France-Italy: the slow divorce

The support of Deputy Prime Minister Luigi Di Maio, political leader of the "5 stars", to the "yellow vests" intervenes after long months of tensions.


Subscribers article

Deputy Prime Minister Luigi Di Maio, political leader of the 5-star Movement, on January 9 in Rome. Claudio Peri / AP

On January 11, 2018, in the courtyard of the Palais Chigi, nothing was too good to celebrate the friendship between France and Italy. The ceremonial uniforms were more impeccable than ever before, one spoke from one delegation to another, in Italian or French ... In the morning, Emmanuel Macron had gone to the Colosseum before offering himself a private visit Domus Aurea, being photographed in the ruins of the gigantic palace built by Nero. Despite the cold and the gloomy, so ill adapted to the Roman beauties, the message was clear, the Franco-Italian relation was in good shape. It was a year ago, day to day. In other words, an eternity.

The arrival of the new Italian government combining the extreme right and an antisystem party has cooled relations

What remains today of these demonstrations of friendship? Not much, to tell the truth, so much the relations between Paris and Rome experienced a spectacular degradation. Of course, this is due above all to the coming to power in Italy, in the spring of 2018, of an atypical government, formed of the alliance of the League (far right) and the 5-star movement (anti-system). But this cooling can not be explained without the accumulation, for years, of a series of unspoken and resentments.

In the past, Franco-Italian relations have always evolved at the rate of sudden and ephemeral upsurges.
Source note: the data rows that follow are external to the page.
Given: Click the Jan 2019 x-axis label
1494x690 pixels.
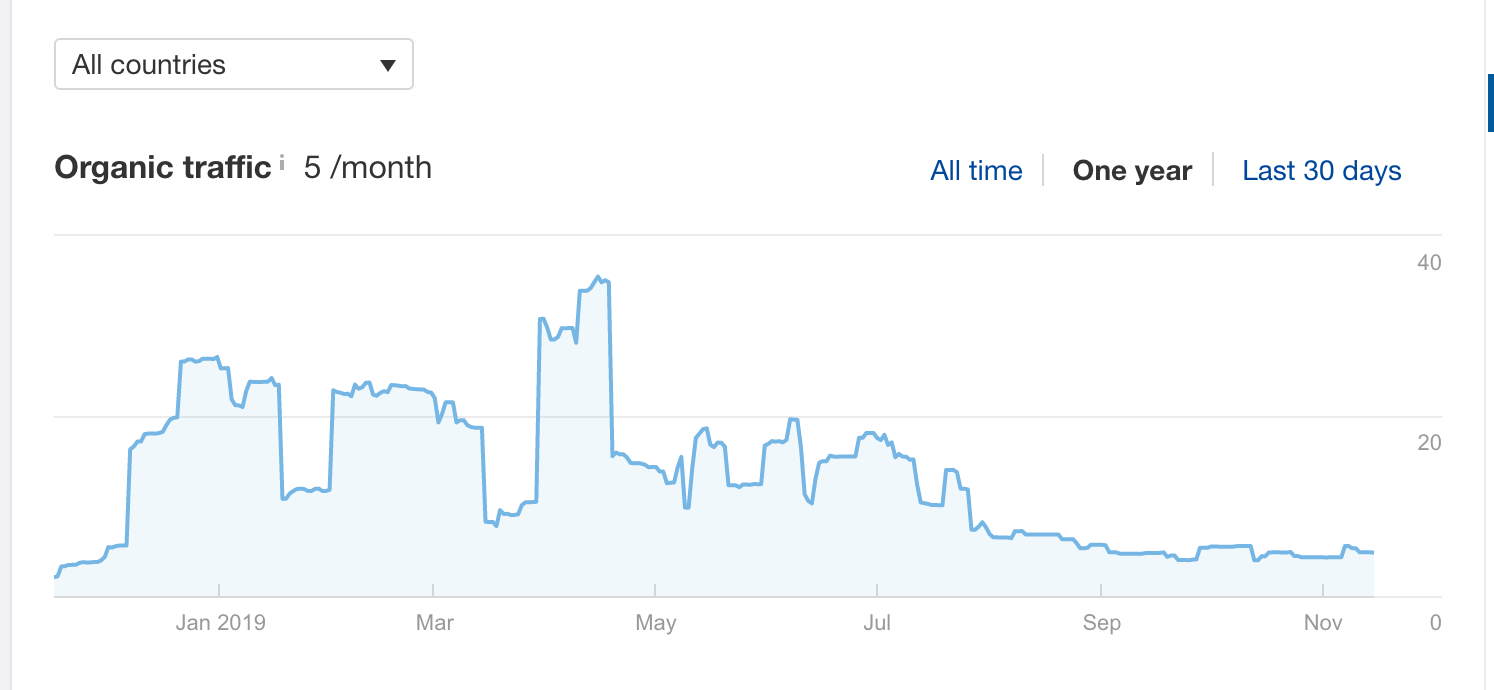Looking at the screenshot, I should coord(220,623).
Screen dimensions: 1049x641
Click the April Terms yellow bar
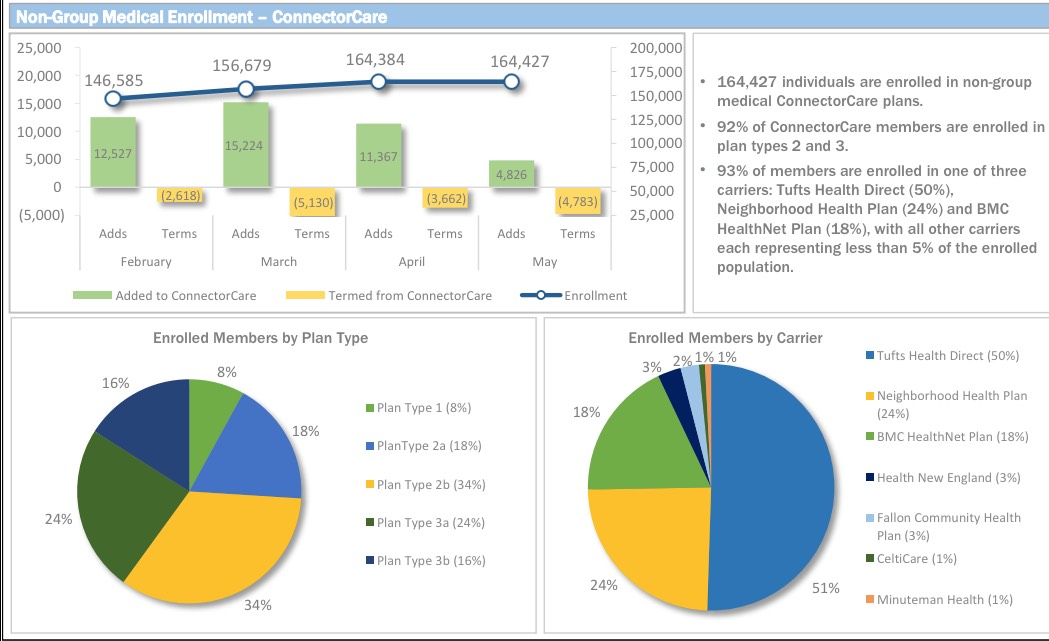[445, 199]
Who remembers that in March 2011 the French ambassador, Jean-Marc de La Sabliere, was summoned for explanations, during the offensive of the French Lactalis on the agro-food giant Parmalat?
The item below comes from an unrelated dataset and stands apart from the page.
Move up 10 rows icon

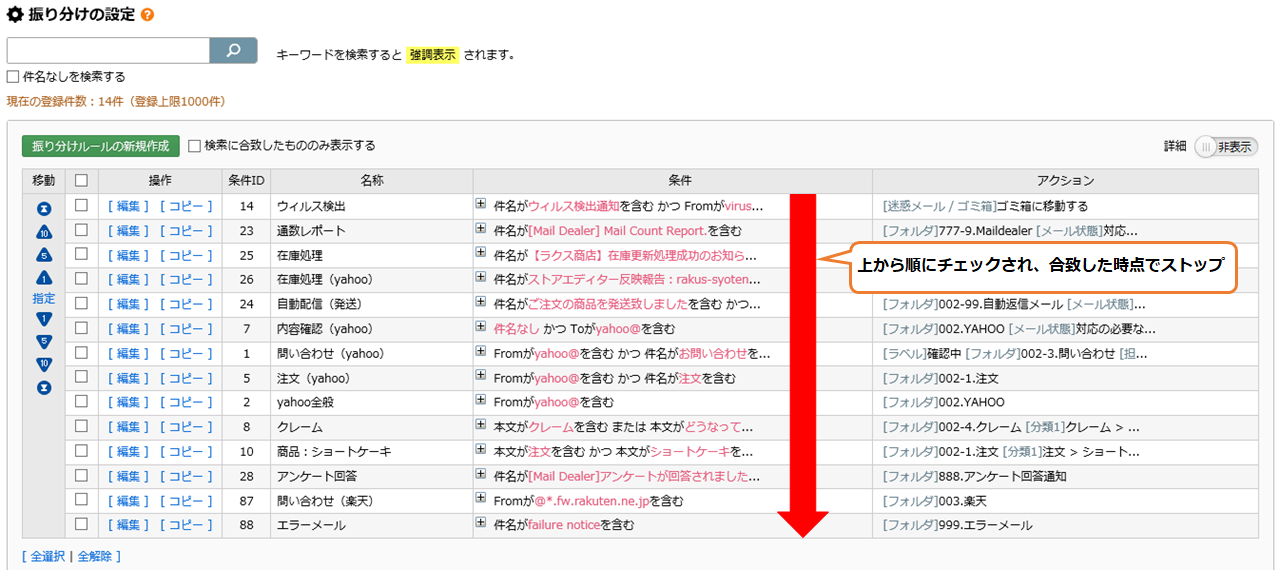coord(44,233)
The novelty is that this time, the quarrel seems sustainable. The negotiations for a Quirinal Treaty, which was to formalize the Franco-Italian relationship, like the Elysée Treaty concluded in 1963 between France and Germany, were one of the major themes of the visit of January 11, 2018; since the arrival of the Conte government, they have stopped.
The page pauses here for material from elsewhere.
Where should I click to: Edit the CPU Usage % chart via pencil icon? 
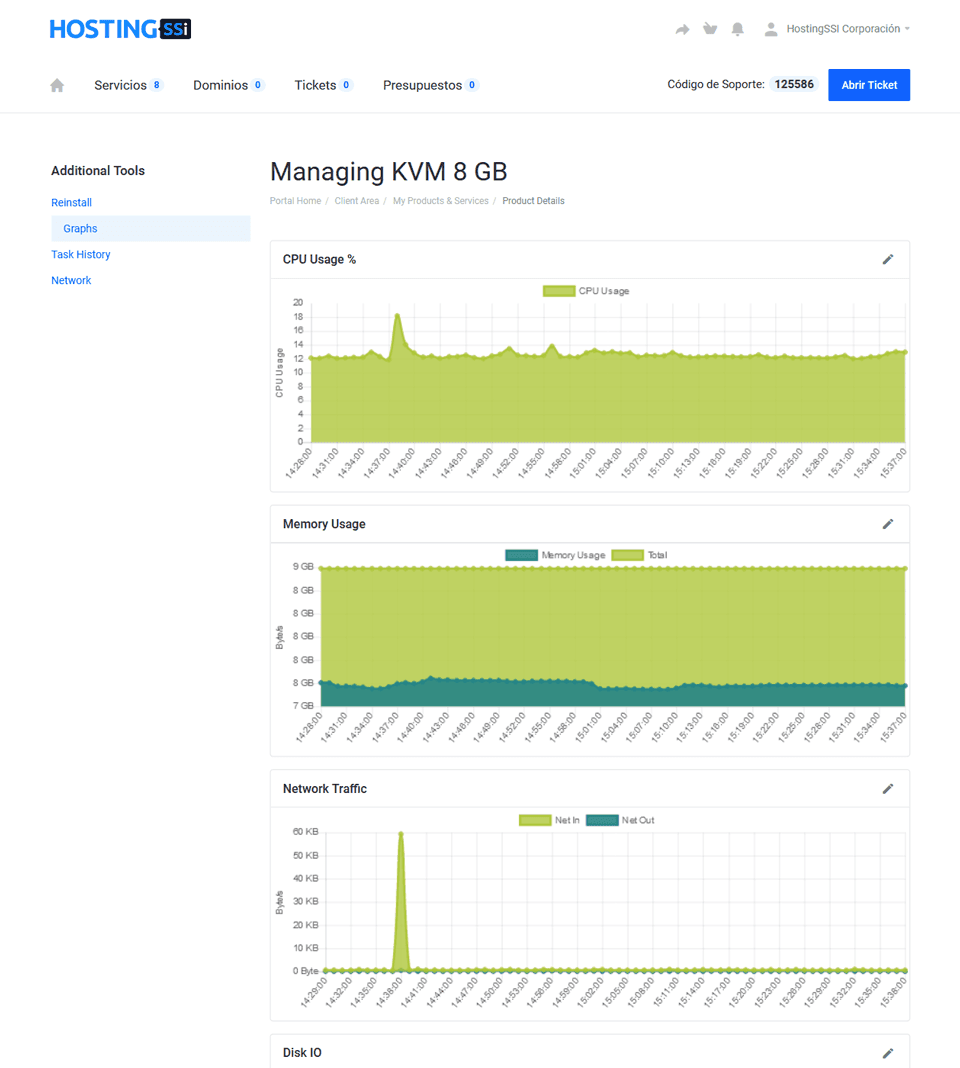[888, 259]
As for the traditional annual summit, which was to be held in Italy, it did not take place in 2018. Even the commemoration of the 500 years of the death of Leonardo da Vinci, Italian genius died in Amboise during the reign of Francis I, do not escape this phenomenon. In November 2018, the Italian authorities announced that they would give up the loans of several works, which had been agreed for an exhibition to open in the Louvre in October.